▶ **Using the information**
a) In the Gemini on Google TV text, which TCL series includes a mmWave presence sensor?
b) Reproduce a passage from the Gemini on Google TV text word for word, starting at "TVs are becoming" and ending at "of couch viewers.".

▶ **Document text**
The first TCL sets don’t just add AI; they add awareness. The QM9K series includes a mmWave presence sensor that can wake the TV, dim it, or show glanceable widgets based on how close you are. It’s a small, home-friendly touch that makes the AI features feel built into the room, not bolted on.


Why this matters

TVs are becoming conversational hubs. With Gemini on Google TV, your search for something to watch can begin like a genuine conversation, rather than a hunt through menus. It also ups the stakes in the living-room AI race—Samsung and LG have been courting Microsoft’s Copilot on their latest sets, and Google’s move puts a powerful first-party model in front of couch viewers.

What it could mean next

  • Better recommendations: Contextual follow-ups (“make it fun but short”) should refine picks faster.
  • Learning moments: Quick explainer answers with video links could turn the TV into a family study tool.
  • Hands-free home control: As integrations grow, expect smoother, smarter home routines from the sofa.


The bottom line

If you’re buying a new TCL QM9K, you can try the Gemini on Google TV today; everyone else with supported Google TV or Android TV gear should see it later this year. Ask natural questions, follow up like you would with a person, and let your TV do most of the work. That’s the promise, now rolling out to your living room.

▶ **Extracted information**

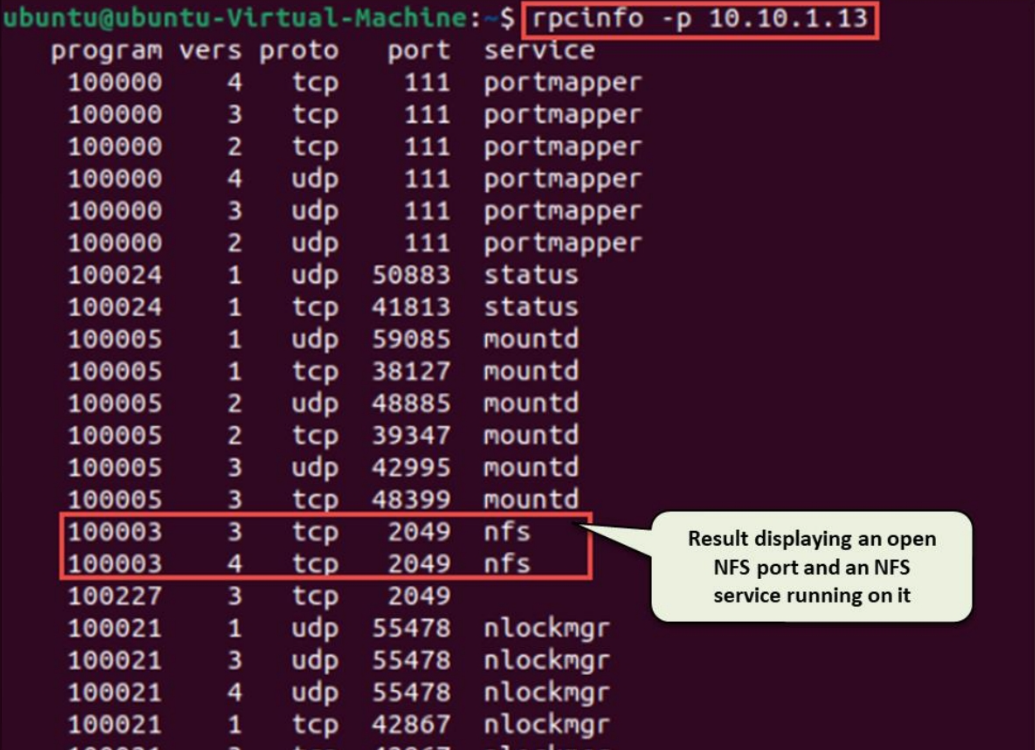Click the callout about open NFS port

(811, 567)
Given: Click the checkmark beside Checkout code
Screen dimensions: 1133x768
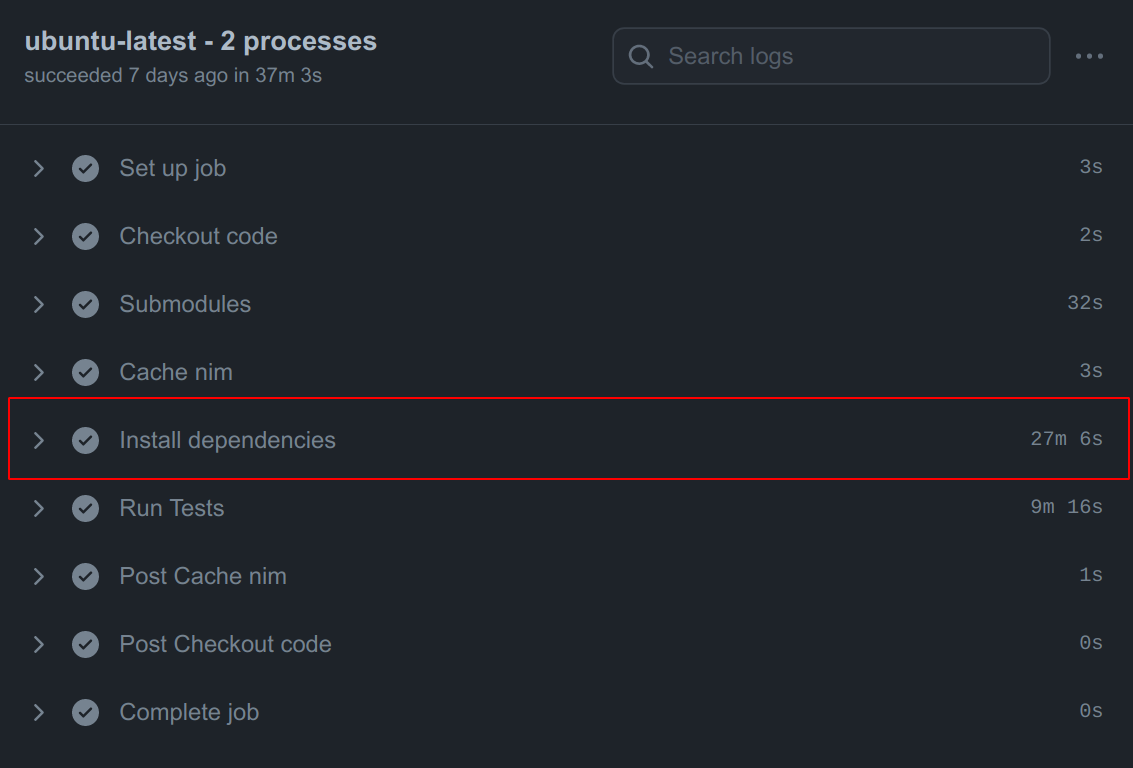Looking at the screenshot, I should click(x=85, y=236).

...

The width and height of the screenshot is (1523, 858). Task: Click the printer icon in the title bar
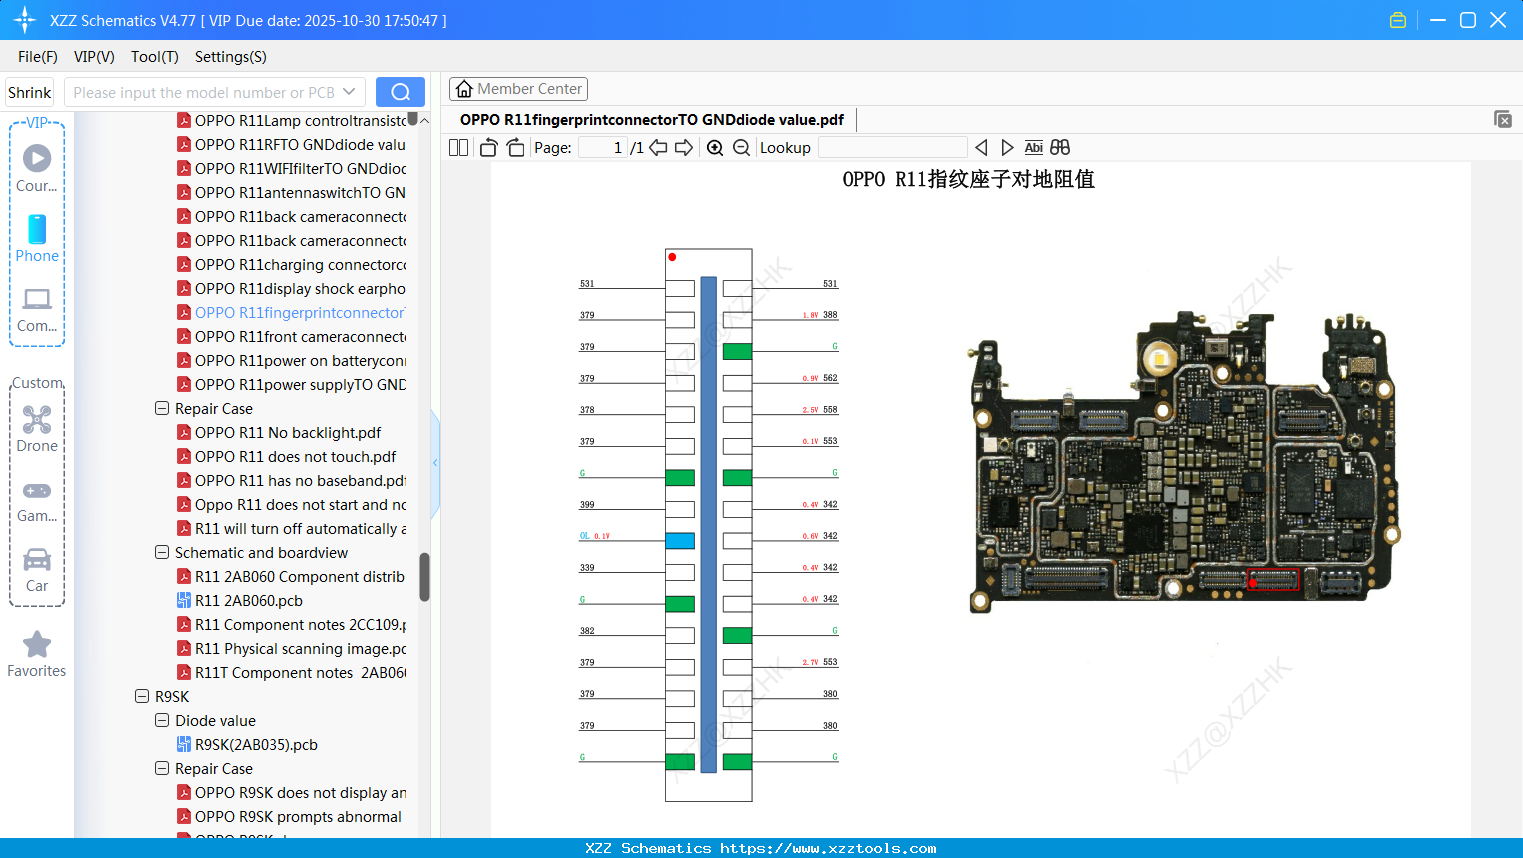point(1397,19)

---

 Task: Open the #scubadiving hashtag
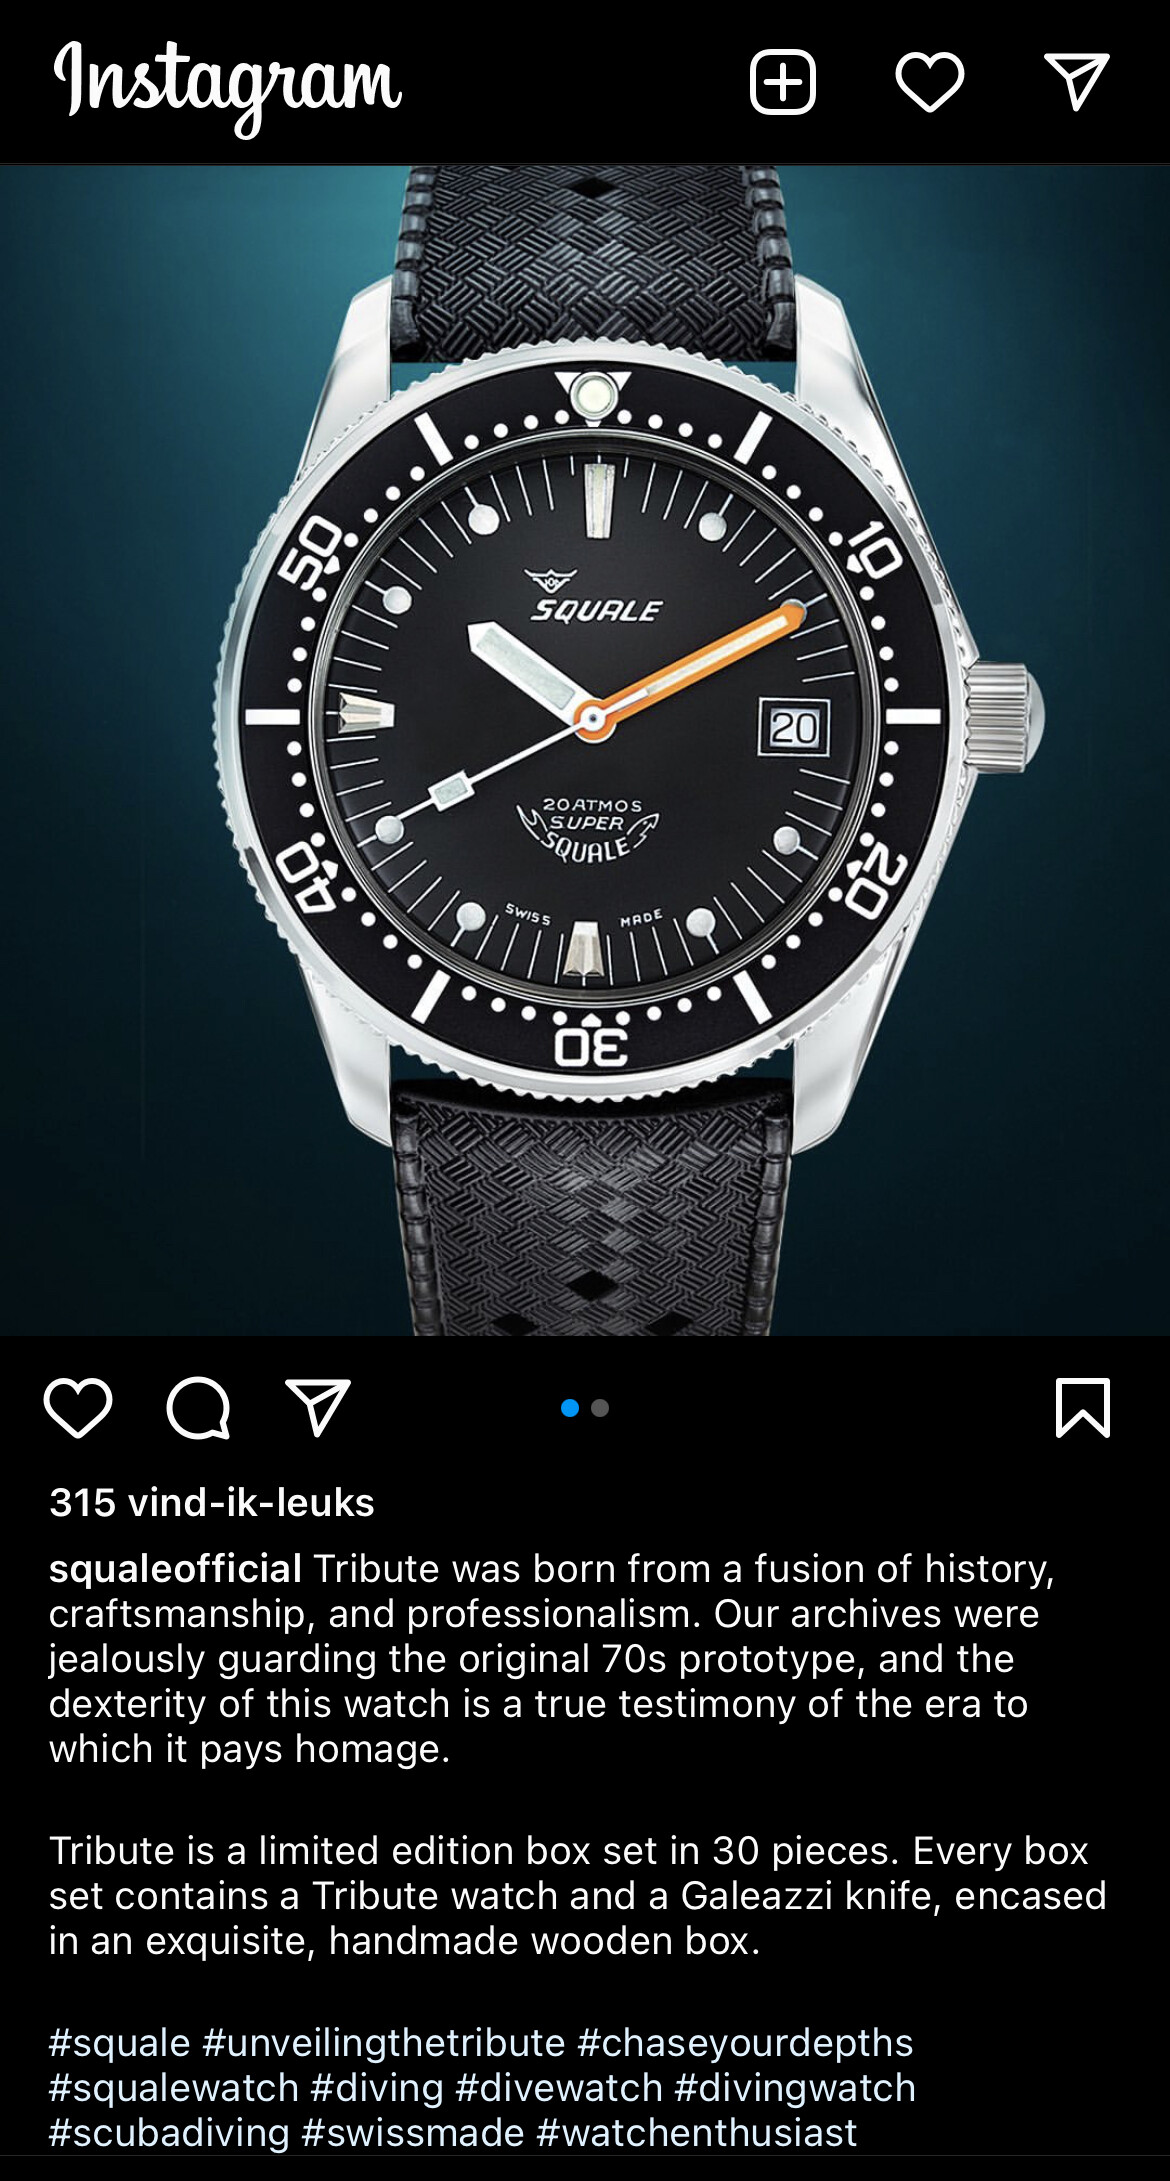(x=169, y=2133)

▶ **Solutions for each task**
a) The QM9K series.

b)
TVs are becoming conversational hubs. With Gemini on Google TV, your search for something to watch can begin like a genuine conversation, rather than a hunt through menus. It also ups the stakes in the living-room AI race—Samsung and LG have been courting Microsoft’s Copilot on their latest sets, and Google’s move puts a powerful first-party model in front of couch viewers.